WORK TASK = Reproduce the full listing below unchanged, apart from the pictures.

SUPPLIED RECORDS =

────────

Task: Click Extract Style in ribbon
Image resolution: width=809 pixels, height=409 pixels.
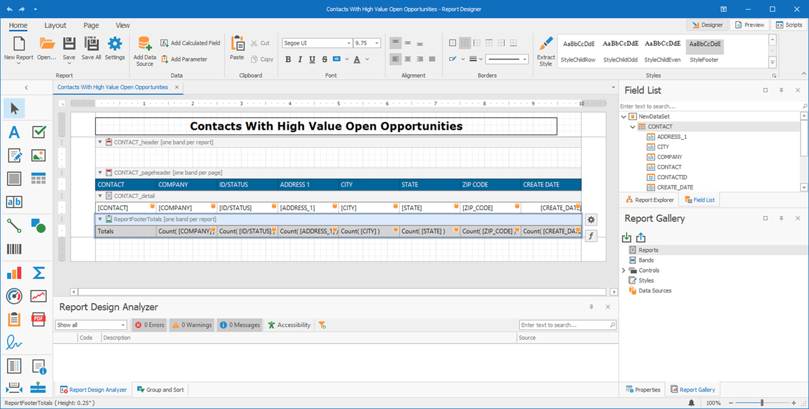Action: [x=545, y=51]
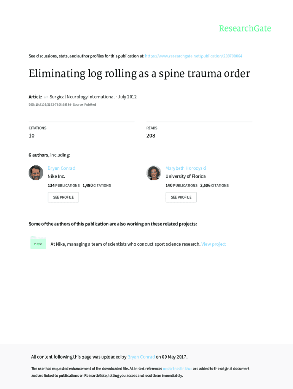
Task: Click Bryan Conrad's profile photo
Action: [36, 173]
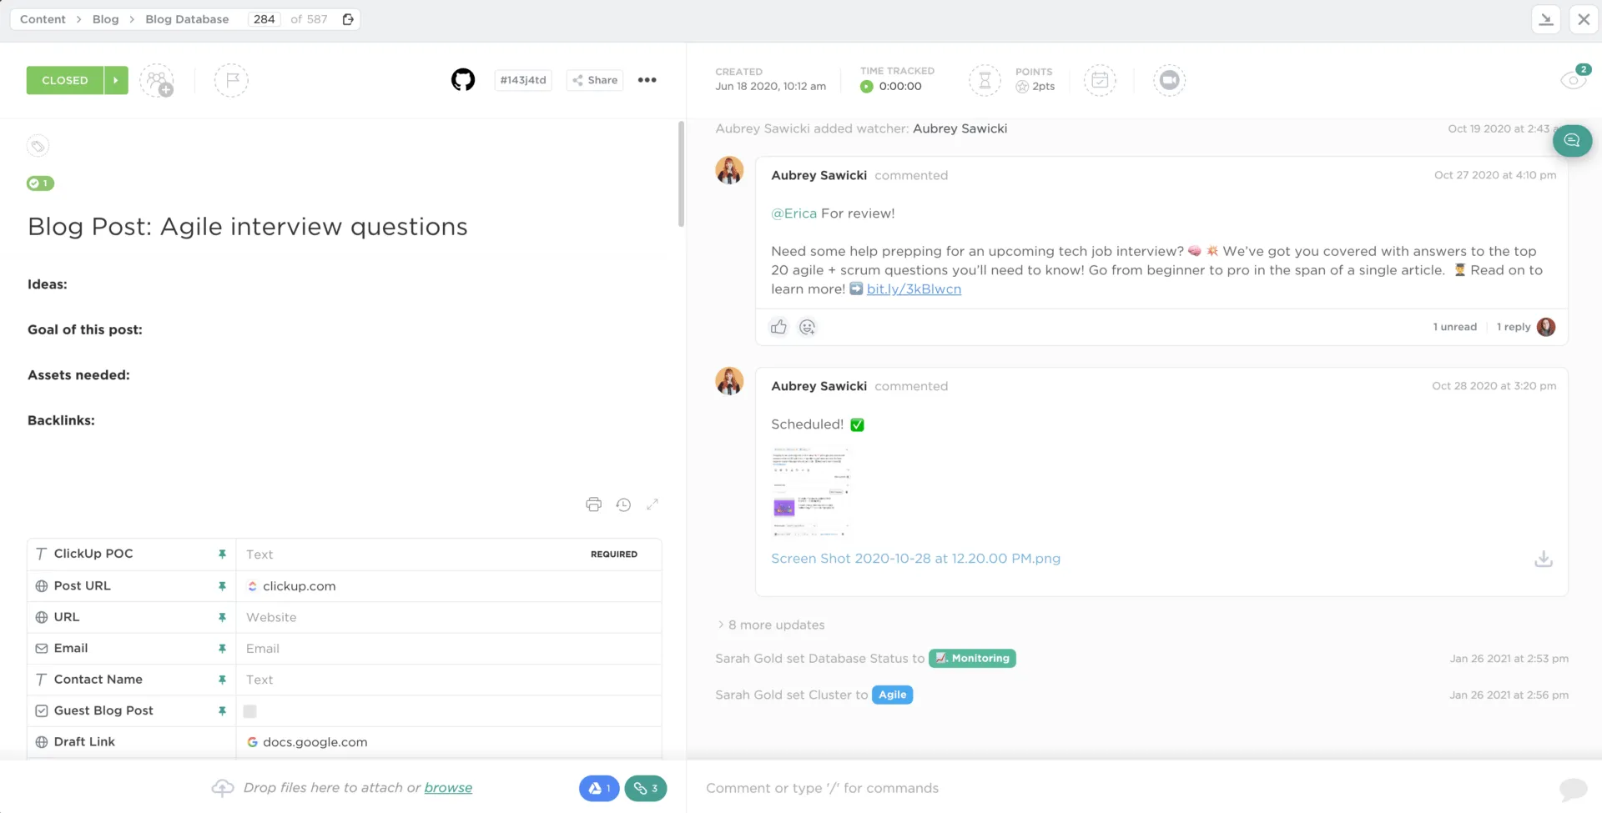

────────

EXPECTED ANSWER =
Task: Click Extract Style in ribbon
Image resolution: width=809 pixels, height=409 pixels.
Action: [x=545, y=51]
Task: Click Bryan Conrad's profile photo
Action: [36, 173]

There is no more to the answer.